_What is being asked_
Exactly as written, return every line of the data below.

_Dataset_
● ● ● ●

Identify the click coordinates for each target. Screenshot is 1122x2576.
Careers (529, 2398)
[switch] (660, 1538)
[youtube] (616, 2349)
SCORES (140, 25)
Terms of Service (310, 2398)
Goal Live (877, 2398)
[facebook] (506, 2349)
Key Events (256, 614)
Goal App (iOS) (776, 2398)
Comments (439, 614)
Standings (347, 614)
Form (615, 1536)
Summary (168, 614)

● ● ● ●

_Result_
Identify the click coordinates for each target. Screenshot is 1122x2576.
Careers (529, 2398)
[switch] (660, 1538)
[youtube] (616, 2349)
SCORES (140, 25)
Terms of Service (310, 2398)
Goal Live (877, 2398)
[facebook] (506, 2349)
Key Events (256, 614)
Goal App (iOS) (776, 2398)
Comments (439, 614)
Standings (347, 614)
Form (615, 1536)
Summary (168, 614)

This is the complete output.